I have yet to find the spare change or counter space to invest in a super duper blender, so I had to rely on my trusty (and cheap) mini food processor for this. Please let me know if you try this out in a blender or full sized food processor, as I suspect it is far quicker and easier that way and I would love to be able to add instructions for that method! I used raw cashews that I had soaked overnight and then drained (Mark’s Daily Apple explains the why and how of this better than I can!), so I am not sure if un-soaked cashews will produced the same results. Please feel free to play around and see what you like best – better yet, come back here and tell me!
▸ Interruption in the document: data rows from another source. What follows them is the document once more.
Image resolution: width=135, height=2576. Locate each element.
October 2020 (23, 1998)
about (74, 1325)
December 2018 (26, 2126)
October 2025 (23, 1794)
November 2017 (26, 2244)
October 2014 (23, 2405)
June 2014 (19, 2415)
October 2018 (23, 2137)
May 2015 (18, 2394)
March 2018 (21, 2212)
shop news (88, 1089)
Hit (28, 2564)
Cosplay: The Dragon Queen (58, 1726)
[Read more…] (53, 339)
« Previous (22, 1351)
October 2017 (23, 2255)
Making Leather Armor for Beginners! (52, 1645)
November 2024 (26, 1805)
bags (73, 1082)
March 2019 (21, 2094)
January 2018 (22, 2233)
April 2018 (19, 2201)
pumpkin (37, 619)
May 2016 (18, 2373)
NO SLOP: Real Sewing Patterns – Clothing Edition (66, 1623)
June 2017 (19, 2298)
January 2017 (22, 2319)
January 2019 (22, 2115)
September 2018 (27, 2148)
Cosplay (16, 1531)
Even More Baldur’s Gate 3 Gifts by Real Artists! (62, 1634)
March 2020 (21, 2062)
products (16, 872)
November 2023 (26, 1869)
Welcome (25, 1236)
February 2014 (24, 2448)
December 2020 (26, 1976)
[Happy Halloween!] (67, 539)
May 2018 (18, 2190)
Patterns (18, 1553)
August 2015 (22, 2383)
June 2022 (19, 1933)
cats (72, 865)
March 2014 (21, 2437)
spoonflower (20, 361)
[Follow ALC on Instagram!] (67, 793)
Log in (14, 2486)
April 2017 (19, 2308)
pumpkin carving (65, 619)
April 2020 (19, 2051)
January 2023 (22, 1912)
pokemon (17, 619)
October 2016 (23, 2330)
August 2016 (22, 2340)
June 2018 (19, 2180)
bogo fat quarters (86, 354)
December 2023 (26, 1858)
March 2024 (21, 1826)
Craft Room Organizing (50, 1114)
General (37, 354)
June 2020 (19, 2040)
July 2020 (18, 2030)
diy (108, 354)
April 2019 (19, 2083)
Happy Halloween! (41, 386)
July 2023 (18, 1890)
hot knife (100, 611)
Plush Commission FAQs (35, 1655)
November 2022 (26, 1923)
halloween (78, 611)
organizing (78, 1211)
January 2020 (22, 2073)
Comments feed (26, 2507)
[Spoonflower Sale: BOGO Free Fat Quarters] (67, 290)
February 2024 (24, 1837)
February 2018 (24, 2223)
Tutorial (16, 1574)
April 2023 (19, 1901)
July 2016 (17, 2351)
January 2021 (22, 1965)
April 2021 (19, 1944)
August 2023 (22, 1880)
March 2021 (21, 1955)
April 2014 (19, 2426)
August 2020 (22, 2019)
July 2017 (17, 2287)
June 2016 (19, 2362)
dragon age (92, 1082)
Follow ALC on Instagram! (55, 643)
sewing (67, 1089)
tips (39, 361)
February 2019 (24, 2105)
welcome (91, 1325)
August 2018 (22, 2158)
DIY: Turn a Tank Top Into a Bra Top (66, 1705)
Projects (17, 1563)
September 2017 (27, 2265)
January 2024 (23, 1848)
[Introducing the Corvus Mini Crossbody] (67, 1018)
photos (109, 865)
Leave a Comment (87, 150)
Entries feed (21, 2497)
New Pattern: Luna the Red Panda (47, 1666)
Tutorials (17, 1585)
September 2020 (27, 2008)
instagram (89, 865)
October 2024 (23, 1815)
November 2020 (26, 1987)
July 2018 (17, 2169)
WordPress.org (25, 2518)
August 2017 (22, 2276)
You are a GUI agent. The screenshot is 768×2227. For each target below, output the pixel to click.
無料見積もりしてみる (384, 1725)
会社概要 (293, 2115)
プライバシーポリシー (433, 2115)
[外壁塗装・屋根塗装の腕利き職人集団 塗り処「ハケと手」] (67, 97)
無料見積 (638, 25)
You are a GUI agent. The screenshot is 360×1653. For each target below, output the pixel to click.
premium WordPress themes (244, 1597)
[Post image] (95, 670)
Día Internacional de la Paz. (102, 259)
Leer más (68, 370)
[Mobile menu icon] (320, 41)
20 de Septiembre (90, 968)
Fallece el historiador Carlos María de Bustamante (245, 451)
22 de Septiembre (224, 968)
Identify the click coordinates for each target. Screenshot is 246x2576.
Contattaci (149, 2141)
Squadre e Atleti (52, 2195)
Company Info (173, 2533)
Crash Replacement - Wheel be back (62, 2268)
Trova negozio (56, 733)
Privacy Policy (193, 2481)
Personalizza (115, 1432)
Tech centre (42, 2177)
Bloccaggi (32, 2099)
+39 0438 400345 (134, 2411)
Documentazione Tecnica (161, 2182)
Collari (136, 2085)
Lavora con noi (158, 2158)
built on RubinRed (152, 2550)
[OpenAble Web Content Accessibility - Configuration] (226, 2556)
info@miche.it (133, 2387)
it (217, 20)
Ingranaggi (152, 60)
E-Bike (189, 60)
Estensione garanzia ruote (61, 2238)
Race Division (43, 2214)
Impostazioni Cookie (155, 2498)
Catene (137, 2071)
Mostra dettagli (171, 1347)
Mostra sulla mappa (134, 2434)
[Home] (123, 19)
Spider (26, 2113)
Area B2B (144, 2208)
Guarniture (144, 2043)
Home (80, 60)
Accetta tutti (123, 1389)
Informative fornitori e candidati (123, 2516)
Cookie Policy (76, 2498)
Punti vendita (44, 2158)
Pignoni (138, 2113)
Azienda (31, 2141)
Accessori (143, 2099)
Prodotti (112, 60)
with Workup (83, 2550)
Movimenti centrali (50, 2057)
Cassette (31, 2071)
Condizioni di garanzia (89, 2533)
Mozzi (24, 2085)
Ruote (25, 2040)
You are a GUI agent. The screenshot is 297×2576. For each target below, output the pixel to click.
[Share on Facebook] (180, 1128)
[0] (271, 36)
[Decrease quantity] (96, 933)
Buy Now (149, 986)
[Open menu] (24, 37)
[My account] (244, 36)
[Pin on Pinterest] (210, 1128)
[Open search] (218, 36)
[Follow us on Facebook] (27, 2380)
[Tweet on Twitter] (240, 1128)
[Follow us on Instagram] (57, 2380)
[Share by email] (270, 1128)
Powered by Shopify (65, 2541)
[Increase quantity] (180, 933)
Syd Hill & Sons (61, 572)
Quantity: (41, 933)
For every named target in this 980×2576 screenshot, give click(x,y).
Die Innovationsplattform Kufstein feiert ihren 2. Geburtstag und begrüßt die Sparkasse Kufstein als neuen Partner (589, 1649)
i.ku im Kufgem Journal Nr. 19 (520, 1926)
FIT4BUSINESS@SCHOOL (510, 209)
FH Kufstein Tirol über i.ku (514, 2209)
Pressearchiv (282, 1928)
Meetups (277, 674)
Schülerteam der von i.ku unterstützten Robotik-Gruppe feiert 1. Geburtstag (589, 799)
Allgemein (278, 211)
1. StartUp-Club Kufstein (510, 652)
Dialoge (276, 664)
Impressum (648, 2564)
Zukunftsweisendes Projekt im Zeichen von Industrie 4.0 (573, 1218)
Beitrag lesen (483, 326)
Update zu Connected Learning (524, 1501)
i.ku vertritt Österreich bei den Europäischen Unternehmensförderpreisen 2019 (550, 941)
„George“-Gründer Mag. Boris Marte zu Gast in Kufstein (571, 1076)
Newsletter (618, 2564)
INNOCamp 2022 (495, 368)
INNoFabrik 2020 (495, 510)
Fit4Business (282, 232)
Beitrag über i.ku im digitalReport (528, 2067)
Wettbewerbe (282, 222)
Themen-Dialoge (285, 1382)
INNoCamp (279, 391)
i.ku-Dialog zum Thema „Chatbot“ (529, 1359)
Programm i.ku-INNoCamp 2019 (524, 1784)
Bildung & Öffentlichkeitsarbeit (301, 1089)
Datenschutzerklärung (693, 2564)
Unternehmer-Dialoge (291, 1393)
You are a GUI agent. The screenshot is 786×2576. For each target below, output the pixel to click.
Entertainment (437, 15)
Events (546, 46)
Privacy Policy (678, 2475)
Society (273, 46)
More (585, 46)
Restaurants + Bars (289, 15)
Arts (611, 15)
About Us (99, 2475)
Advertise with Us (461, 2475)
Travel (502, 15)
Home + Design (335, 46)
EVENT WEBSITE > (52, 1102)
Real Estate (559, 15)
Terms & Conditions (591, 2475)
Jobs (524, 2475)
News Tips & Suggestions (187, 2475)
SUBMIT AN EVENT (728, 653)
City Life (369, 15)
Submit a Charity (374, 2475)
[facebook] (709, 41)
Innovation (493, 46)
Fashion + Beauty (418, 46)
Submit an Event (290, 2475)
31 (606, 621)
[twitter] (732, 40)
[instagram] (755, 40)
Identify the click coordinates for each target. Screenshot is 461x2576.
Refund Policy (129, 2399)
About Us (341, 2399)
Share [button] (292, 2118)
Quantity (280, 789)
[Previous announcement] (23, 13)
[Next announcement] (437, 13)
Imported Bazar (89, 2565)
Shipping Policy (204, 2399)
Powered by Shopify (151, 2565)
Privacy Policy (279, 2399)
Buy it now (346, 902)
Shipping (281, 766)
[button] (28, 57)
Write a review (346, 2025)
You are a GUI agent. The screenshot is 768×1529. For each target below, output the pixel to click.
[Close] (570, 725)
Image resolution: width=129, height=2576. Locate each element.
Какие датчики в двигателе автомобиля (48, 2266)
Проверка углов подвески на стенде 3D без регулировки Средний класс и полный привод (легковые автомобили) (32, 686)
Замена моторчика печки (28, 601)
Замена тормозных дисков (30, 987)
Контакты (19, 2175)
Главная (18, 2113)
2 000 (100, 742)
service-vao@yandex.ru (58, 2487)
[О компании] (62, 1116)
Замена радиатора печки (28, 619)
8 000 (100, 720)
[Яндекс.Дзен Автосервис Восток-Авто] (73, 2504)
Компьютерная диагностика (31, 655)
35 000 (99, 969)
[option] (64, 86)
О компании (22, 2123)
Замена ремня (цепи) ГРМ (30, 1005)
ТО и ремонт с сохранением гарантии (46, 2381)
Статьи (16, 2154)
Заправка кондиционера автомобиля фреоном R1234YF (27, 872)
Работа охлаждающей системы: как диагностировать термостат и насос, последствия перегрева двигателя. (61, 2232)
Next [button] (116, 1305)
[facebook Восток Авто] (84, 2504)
Please note that – like all coconut milk / oil based products or recipes – the dressing WILL thicken considerably if you refrigerate it. If you have leftovers, you will need to let it come to room temperature (or heat it very gently) before it will be a pourable ranch dressing again.
- In a mini food processor, use the "grind" setting to reduce the raw unsalted cashews to a fine / sand-like texture, then use the normal setting to get a paste-like, spreadable texture.
- Begin to add the coconut milk a tablespoon at a time, scraping the sides down when needed, and blend until you have a smooth paste. This will take several minutes. Once the mixture is smooth, add the rest of the coconut milk and the lemon juice, then blend to combine.
- Add the seasonings and fresh herbs and blend until combined / smooth.